A segunda prova de fogo dos gêmeos viria em 2008. A Wizard era líder do setor de idiomas, com mil escolas espalhadas pelo Brasil. Carlos estava satisfeito. Havia chegado longe, bem longe. Fundou a rede em 1987 na sala de sua própria casa com a ajuda da mulher, Vânia, e começou a fazer sucesso após criar uma metodologia que privilegiava o ensino rápido, com diálogos eficientes. Em tempos ainda sem internet, atraiu alunos que precisavam do idioma para viajar, fazer negócios ou participar de congressos. Foi um dos primeiros a entender o que era franquia e buscou empreendedores, não somente professores, para levar sua marca e método pelo país. O cenário, porém, foi mudando ao longo dos anos. Chegaram concorrentes internacionais, a tecnologia e a internet invadiram as salas de aula e outros empresários brasileiros, como Flávio Augusto da Silva, da Wise Up, entraram no jogo. Charles e Lincoln tentavam convencer o pai a mudar a estratégia. “Eles me disseram que a tendência internacional era de consolidação no mercado, com fusões e aquisições e que, portanto, precisaríamos formar um grupo econômico forte para enfrentar o novo.” Teimoso, Carlos demorou a enxergar qualquer ameaça à sua liderança. Também era reticente em relação a uma expansão acelerada do grupo. “Eu, muito inexperiente, dizia: deixa a concorrência seguir seu rumo e a gente segue o nosso”, lembra o empresário. Os gêmeos então lançaram o argumento final. “Se não tomarmos essa posição, um grupo estrangeiro chegará ao Brasil com muito capital e apetite e irá comprar todo mundo.”
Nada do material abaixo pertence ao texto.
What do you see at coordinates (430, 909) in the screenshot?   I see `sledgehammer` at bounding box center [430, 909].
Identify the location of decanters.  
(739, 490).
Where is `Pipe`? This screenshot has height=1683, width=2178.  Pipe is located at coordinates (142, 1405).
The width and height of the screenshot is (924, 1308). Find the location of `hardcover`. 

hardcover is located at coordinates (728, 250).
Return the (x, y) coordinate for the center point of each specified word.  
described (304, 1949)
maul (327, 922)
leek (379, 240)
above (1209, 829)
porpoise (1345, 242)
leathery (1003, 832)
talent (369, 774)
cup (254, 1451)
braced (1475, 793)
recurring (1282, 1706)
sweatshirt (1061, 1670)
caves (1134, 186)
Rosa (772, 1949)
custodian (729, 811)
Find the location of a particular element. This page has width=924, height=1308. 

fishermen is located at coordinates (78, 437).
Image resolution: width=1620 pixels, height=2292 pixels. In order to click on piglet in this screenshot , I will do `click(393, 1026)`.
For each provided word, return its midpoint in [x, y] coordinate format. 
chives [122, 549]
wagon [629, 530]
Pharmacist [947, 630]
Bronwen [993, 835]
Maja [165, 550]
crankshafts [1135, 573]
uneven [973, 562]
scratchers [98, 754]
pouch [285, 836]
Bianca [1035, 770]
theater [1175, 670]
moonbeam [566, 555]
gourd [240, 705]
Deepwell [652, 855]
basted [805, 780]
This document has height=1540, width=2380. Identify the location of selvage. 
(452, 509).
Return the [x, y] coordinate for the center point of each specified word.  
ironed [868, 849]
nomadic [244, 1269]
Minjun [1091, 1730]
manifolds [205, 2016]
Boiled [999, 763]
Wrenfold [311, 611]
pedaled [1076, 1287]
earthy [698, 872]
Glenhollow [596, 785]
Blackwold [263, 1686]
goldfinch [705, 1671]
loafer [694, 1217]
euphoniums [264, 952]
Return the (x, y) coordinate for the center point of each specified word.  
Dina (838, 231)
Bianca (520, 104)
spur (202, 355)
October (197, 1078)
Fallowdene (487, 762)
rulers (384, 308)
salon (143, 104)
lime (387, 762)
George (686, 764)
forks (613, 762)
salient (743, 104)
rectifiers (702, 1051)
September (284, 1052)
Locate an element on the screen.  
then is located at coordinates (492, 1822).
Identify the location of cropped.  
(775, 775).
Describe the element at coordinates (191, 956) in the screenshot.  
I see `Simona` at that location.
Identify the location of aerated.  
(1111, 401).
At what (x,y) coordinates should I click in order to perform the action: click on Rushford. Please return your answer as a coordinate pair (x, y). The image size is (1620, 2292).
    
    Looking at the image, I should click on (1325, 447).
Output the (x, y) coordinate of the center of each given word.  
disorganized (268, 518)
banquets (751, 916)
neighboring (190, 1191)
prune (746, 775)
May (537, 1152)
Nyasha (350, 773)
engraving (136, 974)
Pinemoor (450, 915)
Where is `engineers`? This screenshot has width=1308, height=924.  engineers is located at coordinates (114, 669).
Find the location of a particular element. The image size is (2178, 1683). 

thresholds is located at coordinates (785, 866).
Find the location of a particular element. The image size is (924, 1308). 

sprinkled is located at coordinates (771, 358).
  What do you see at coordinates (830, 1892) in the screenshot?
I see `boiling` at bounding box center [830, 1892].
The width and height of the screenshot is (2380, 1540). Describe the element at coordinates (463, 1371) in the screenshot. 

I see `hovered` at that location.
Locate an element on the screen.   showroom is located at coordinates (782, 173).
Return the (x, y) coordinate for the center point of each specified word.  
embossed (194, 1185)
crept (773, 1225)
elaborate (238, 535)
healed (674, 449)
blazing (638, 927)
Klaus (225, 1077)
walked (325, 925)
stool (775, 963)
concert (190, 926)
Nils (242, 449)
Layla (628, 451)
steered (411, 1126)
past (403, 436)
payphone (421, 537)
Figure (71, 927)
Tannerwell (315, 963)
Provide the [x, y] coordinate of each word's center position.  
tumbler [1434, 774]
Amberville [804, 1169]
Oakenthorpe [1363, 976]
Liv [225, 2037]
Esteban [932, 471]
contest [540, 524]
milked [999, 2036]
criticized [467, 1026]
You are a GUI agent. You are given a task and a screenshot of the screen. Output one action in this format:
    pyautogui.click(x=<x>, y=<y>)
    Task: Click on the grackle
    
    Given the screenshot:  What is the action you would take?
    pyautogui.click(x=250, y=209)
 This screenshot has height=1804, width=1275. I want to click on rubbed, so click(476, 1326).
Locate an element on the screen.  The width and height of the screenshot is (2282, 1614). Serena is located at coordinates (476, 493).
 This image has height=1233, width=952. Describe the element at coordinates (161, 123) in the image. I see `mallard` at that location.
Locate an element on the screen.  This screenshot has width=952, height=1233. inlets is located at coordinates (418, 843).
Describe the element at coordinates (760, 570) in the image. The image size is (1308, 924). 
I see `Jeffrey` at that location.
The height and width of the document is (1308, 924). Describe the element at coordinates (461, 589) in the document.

Carlos finalmente aquiesceu e liberou um cheque de R$ 1 milhão para os filhos prospectarem uma empresa de idiomas. O negócio precisava seguir princípios considerados essenciais pelo empresário na hora de fazer negócio: ser uma franquia, ter potencial de escala e bom histórico de vendas. A primeira cartada dos gêmeos foi a Yeski, uma pequena rede do interior de São Paulo. Aquisição feita, Carlos gostou do jogo e deu o cheque para uma segunda tacada. E veio a terceira, com o valor do cheque sempre aumentando, assim como a confiança do trio. O ritmo foi alucinante. Os Martins atacaram até o setor de ensino profissionalizante. Foram dez empresas adquiridas (entre Quatrum, Bit Company, Microlins até as famosas Skill e Yázigi), num investimento total de R$ 400 milhões. Em 2010, o clã se tornava o maior franqueador do país, à frente de O Boticário.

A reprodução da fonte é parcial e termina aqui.